Using the entries that follow, write out the line containing "Task: Remove the 1641 Hard reboot row", the line containing "Given: Bookmark this page with star icon", and every line between them, exactly and nothing else.

BEGIN PROVIDED DATA

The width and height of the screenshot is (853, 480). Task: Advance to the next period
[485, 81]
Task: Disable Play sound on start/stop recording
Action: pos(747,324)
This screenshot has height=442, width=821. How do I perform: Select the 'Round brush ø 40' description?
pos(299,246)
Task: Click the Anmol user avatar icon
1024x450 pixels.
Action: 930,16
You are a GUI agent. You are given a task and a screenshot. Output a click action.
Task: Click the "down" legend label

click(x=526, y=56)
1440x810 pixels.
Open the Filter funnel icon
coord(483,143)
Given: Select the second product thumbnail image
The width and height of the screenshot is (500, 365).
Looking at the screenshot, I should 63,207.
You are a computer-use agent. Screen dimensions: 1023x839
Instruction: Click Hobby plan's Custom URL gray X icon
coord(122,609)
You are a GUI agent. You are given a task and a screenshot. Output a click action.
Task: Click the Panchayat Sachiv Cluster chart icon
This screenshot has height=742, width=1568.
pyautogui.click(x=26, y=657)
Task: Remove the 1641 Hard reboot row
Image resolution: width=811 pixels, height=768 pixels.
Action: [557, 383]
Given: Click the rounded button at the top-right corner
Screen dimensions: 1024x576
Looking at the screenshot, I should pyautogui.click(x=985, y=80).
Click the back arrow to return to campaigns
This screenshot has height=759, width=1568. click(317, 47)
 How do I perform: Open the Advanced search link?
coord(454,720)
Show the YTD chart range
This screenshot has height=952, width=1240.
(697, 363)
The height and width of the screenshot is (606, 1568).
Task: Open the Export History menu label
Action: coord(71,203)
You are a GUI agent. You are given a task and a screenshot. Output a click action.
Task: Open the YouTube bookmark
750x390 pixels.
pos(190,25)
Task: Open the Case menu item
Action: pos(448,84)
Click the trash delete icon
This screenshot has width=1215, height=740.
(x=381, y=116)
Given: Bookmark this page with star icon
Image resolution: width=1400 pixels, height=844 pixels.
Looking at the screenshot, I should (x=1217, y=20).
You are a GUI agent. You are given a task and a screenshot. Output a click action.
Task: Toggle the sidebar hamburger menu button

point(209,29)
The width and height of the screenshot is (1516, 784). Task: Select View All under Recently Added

END PROVIDED DATA

__WRITTEN REPLY__.
Task: Remove the 1641 Hard reboot row
Image resolution: width=811 pixels, height=768 pixels.
Action: [557, 383]
Given: Click the rounded button at the top-right corner
Screen dimensions: 1024x576
Looking at the screenshot, I should pyautogui.click(x=985, y=80).
Click the back arrow to return to campaigns
This screenshot has height=759, width=1568. click(317, 47)
 How do I perform: Open the Advanced search link?
coord(454,720)
Show the YTD chart range
This screenshot has height=952, width=1240.
(697, 363)
The height and width of the screenshot is (606, 1568).
Task: Open the Export History menu label
Action: coord(71,203)
You are a GUI agent. You are given a task and a screenshot. Output a click action.
Task: Open the YouTube bookmark
750x390 pixels.
pos(190,25)
Task: Open the Case menu item
Action: pos(448,84)
Click the trash delete icon
This screenshot has width=1215, height=740.
(x=381, y=116)
Given: Bookmark this page with star icon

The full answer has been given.